The architecture of modality-specific networks for sMRI and PET (i.e., $X$ and $Y$ ) are similar to the 3DCNN model designed in [16], with the last fully-connected (FC) layer replaced by a new FC layer with k units as the hash layer. Besides, tanh(·) is used as the activation function to relaxed the binary codes. In the Supplementary Materials, we show that optimizing both of the loss functions L and T with the relaxed hash codes obtained from tanh(·) will decrease the loss values with exact binary codes in each iteration. For our CenterNet, which is designed to learn class-specific center representations, we use a multi-layer perceptron (MLP) that consists of two FC layers, denoted as “FC-1” and “FC-2”. Besides, ReLU is used as the activation function for FC-1, while the tanh(·) function is employed for FC-2. The detailed configuration of CenterNet is shown in Table I. The learning algorithm, optimization procedure, and the computation complexity analysis can be found in the Supplementary Materials. In the experiments, we randomly sample data points from the training set to form a mini-batch. Then, for each iteration, the similar and dissimilar data pairs are constructed based on all data points in the mini-batch.

TABLE I.

THE CONFIGURATION OF CENTERNET. FC: FULLY-CONNECTED.

Layer	Number of Units
FC-1	(label dimension o + length of hash code k)/2
FC-2	length of hash code k

Open in a new tab

IV. Experiments

A. Datasets

We evaluate our method on three popular benchmark datasets: (1) Alzheimer’s Disease Neuroimaging Initiative (ADNI1), (2) ANDI2 [44], and (3) Australian Imaging, Biomarkers and Lifestyle dataset (AIBL) [45]. In the following, we give a more detailed introduction for each dataset.

ADNI1 contains 821 subjects with 1.5T T1-weighted sMRI scans, and only 397 subjects among them have PET images. Each subject was annotated by a category-level label, i.e., Alzheimer’s disease (AD), normal control (NC), or mild cognitive impairment (MCI). Such labels were determined based on the standard clinical criteria, including mini-mental state examination scores and clinical dementia rating. Among subjects with sMRI scans in ADNI1, there are 229 NC, 393 MCI, and 199 AD subjects. For PET data in ADNI1, there are 100 NC, 93 AD, and 204 MCI subjects.

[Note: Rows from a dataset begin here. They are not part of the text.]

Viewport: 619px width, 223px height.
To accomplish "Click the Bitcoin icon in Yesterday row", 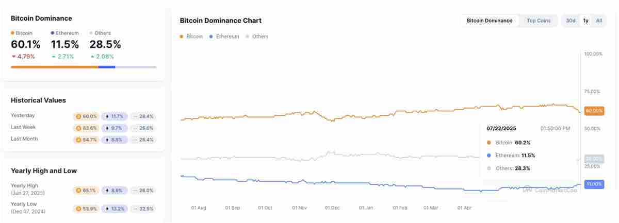I will pos(78,116).
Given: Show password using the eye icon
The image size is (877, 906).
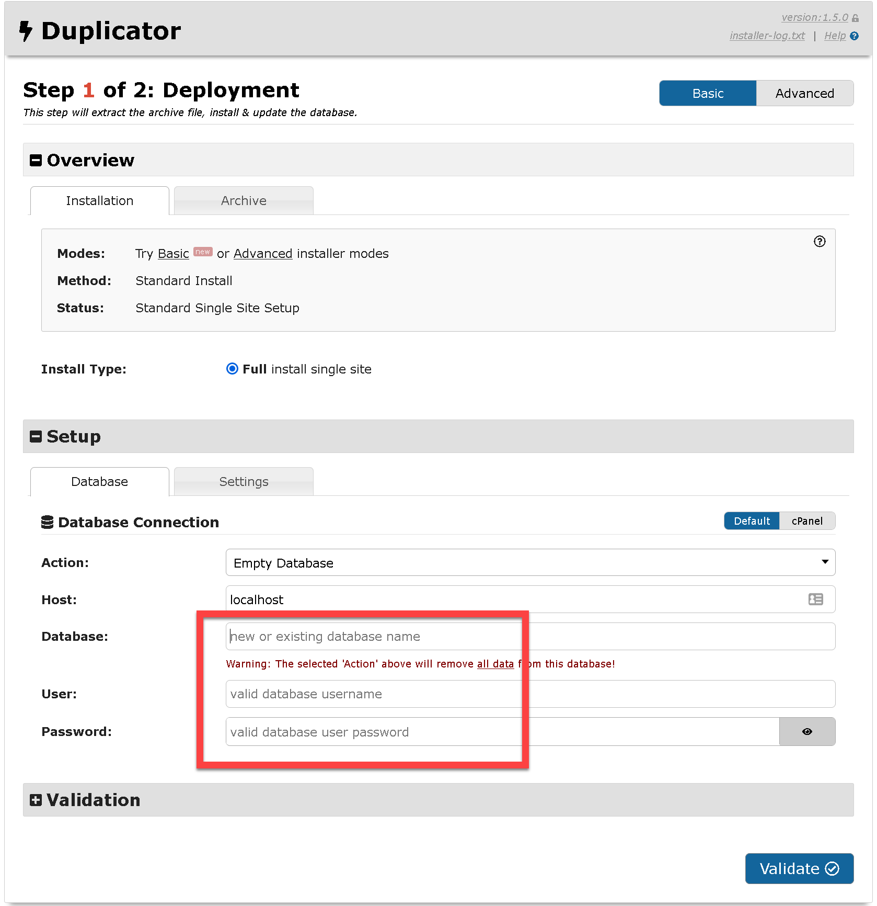Looking at the screenshot, I should (806, 731).
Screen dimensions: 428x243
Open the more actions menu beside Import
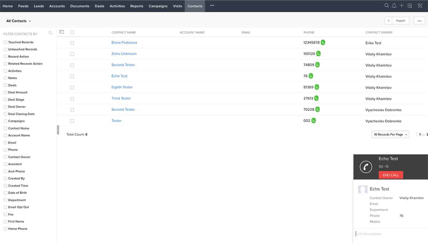[419, 21]
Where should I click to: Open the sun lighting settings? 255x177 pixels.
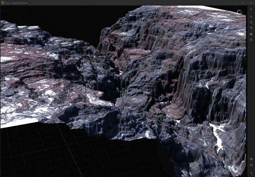pos(251,17)
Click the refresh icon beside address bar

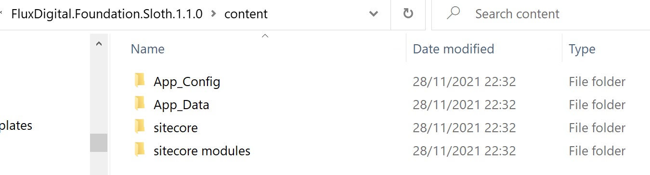point(408,14)
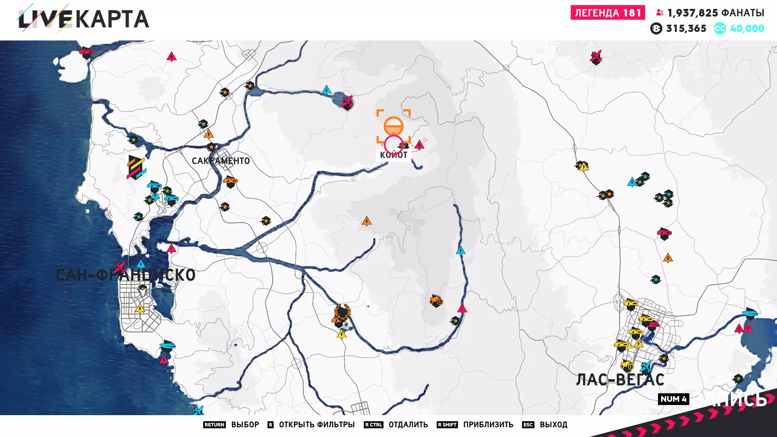The height and width of the screenshot is (437, 777).
Task: Click the Crew Credits 40,000 balance
Action: coord(746,28)
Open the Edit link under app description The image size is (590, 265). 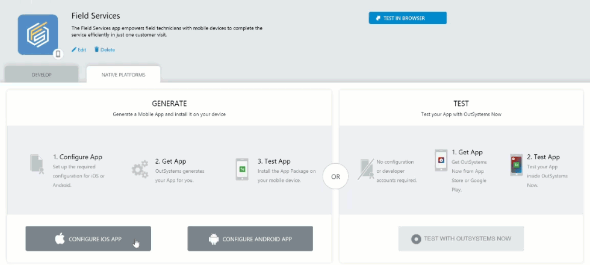click(82, 49)
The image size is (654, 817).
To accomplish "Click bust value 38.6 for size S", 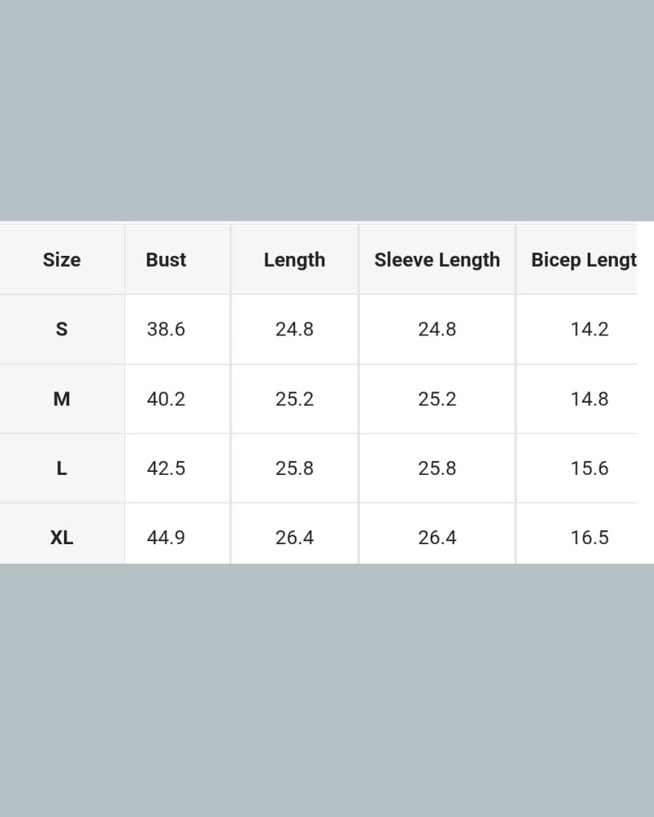I will point(166,329).
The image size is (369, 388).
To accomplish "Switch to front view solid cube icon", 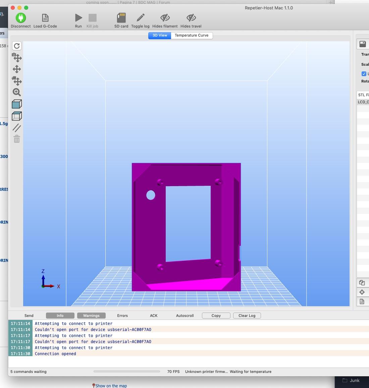I will [x=17, y=104].
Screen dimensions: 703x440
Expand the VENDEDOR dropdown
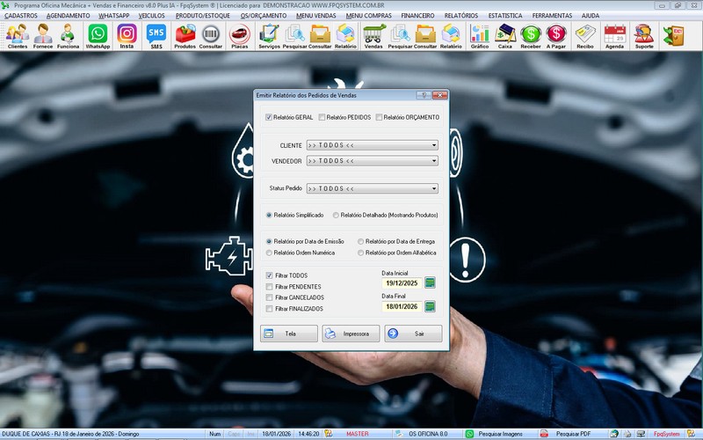coord(434,161)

ADNI2 contains 636 subjects with 3T T1-weighted sMRI scans, and 309 subjects have PET images. With the same clinical criteria for ADNI1, these images were divided into three categories (i.e., AD, NC, and MCI). For sMRI data, there have 200 NC, 277 MCI, and 159 AD subjects. For PET data, there have 94 NC, 149 MCI, and 66 AD subjects.

AIBL consists of 612 subjects with 3T T1-weighted sMRI scans and 560 subjects with PET scans. Similar to ADNI1 and ADNI2, these images are grouped into AD, NC, and MCI, respectively. For sMRI modality, there are 447 NC, 94 MCI, and 71 AD subjects. For PET modality, there are 407 NC, 91 MCI, and 62 AD subjects.

For all the three datasets, we randomly select 10% images from each class to form the test set, and the remaining images are used as the retrieval set. To optimize the proposed method, we further randomly select 90% images from the retrieval set as the training set and treat the others as the validation set. Following [16], we pre-process all sMRI and PET scans using a standard pipeline, including anterior commissure (AC)-posterior commissure (PC) correction, intensity correction [46], skull stripping [47], and cerebellum removing. The affine registration is also performed to align each PET image to its corresponding sMRI scan.

B. Competing Methods and Evaluation Metrics

The proposed CenterHash method is first compared with five state-of-the-art cross-modal hashing methods based on traditional machine learning techniques, including ACQ [34], STMH [33], CVH [25], SEPH [27], and SCM [36] and then compared with three recently proposed deep learning methods for cross-modal hashing, including PGDH [38], DCMH [37], and CMHH [26]. The codes of the first seven competing methods are kindly provided by the authors. For CMHH, we implement the method by ourselves. Five traditional methods (i.e., ACQ, STMH, CVH, SCM, and SEPH) are implemented with MATLAB, while four deep learning methods (i.e., DCMH, PGDH, CMHH, and our CenterHash) are implemented with Keras [48] or Tensorflow [49]. Among eight competing approaches, two methods (i.e., ACQ and STMH) are unsupervised, while the remaining ones are supervised.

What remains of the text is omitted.